US-Wahl 2024

Zuschauer verfolgen auf einer Leinwand im Freien das TV-Duell zwischen Kamala Harris und Donald Trump.
analyse

Fünf Erkenntnisse aus dem TV-Duell Harris provoziert, Trump zügellos - wer konnte punkten?

Stand: 11.09.2024 08:53 Uhr

90 Minuten hatten Harris und Trump, um vor der Fernsehkamera gegeneinander auszuteilen und den Zuschauer von sich zu überzeugen. Wie haben sie sich geschlagen, womit konnten sie punkten?

Körpersprache der Kandidaten spricht Bände

Als erstes marschiert Kamala Harris auf Donald Trump zu und streckt ihm die Hand hin - mit den Worten "Kamala Harris". Trump wirkt leicht verdattert und sagt automatisch "nice to see you, have fun" - "schön Sie zu sehen, viel Spaß". Ohne Frage, die 59-jährige ehemalige Staatsanwältin wollte zeigen, dass sie Stil und gute Manieren hat. 

Eine TV-Debatte im US-Fernsehen lebt von Bildern, und zumindest in dieser Hinsicht war Harris deutlich auf der Gewinnerseite. Wenn sie sprach, wirkte sie klar, konzentriert und selbstbewusst und blickte häufig mit offenen, blitzenden Augen in die Kamera. War Trump dran, schaute sie zu ihm rüber, setzte hin und wieder ein amüsiertes Lächeln auf, schüttelte den Kopf oder lachte laut.  

Trump hingegen vermied jeglichen Blickkontakt mit seiner Rivalin, blickte mit zugekniffenen Augen meist zu den Moderatoren und bemühte sich sichtlich um Fassung. Ab und zu zuckt er mit den Schultern, aber so sehr er sich auch zusammenriss, seine Wut konnte er nicht verbergen.  

  

Harris provoziert und hat Erfolg damit

Obwohl Harris zu Anfang noch sichtlich nervös wirkte, konnte sie ihren ersten Haken noch innerhalb der ersten halben Stunde setzen: Sie lud die Fernsehzuschauer zu einem Wahlkampfauftritt von ihrem Kontrahenten Trump ein und sagte: "Sie werden sehen, seine Zuschauer gehen oft früher, aus Erschöpfung und Langeweile." Eine Provokation, die es in sich hatte. Die Menge seiner Zuschauer ist für Trump bekanntermaßen ein Reizthema.

◆ Datenauszug:
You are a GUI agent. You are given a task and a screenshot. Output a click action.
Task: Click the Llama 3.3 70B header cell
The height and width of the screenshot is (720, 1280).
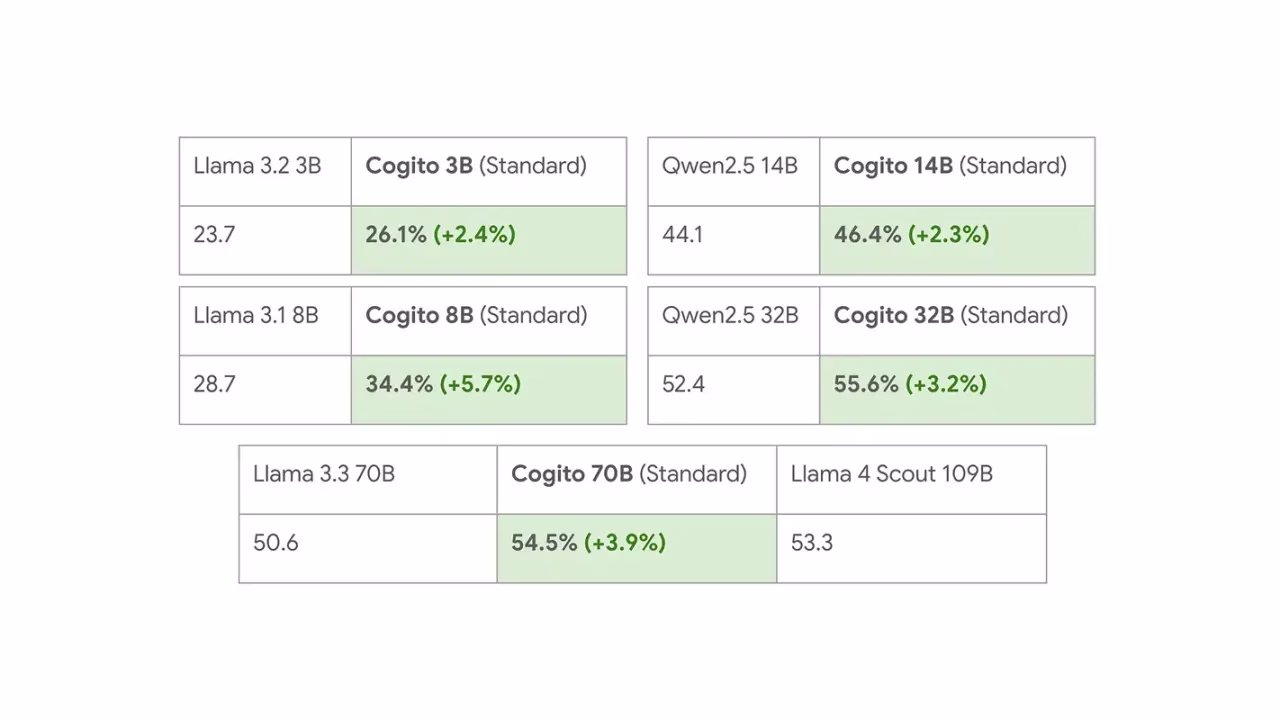point(368,480)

◆ Aufgaben:
a - Übersetze den Satz „Die Menge seiner Zuschauer ist für Trump bekanntermaßen ein Reizthema.“ aus dem Text über das TV-Duell ins Englische.
b - Führe den Text über das TV-Duell zwischen Harris und Trump im Anschluss an seinen letzten Satz weiter.

◆ Lösungen:
a - As is well known, the size of his audiences is a sore subject for Trump.

b -
Während Harris ihre Positionen zur Wirtschaftspolitik, zur Einwanderung, Demokratie oder Außenpolitik skizzierte, vergaß sie nie, auch eine Stichelei unterzubringen, die Trump wütend machen sollte. Internationale Staats- und Regierungschefs würden Trump auslachen, sagte sie, die Militärs würden ihn eine "Schande" nennen. Auch NATO-Verbündete seien dankbar, dass Trump nicht mehr Präsident sei. "Andernfalls würde Putin in Kiew sitzen und den Rest Europas im Visier haben, angefangen mit Polen", sagte sie.   

Harris' Strategie, Trump zu reizen, ging auf. Er war in der Defensive. Sie hingegen präsentierte sich als jemand, der Ruhe bewahrt, wenn es drauf ankommt.  

 

Trump kann sich wie gewohnt nicht zügeln

Trump bemühte sich zunächst sichtlich, sich auf seine politischen Botschaften zu konzentrieren. Es dauerte allerdings nicht lange, bis er innerlich kochte - und auf Harris' Provokationen einstieg. Er wurde lauter, begann sich wiederholt zu rechtfertigen. Immer wieder wiesen ihn die ABC-Moderatoren David Muir und Linsey Davis auf Falschaussagen hin.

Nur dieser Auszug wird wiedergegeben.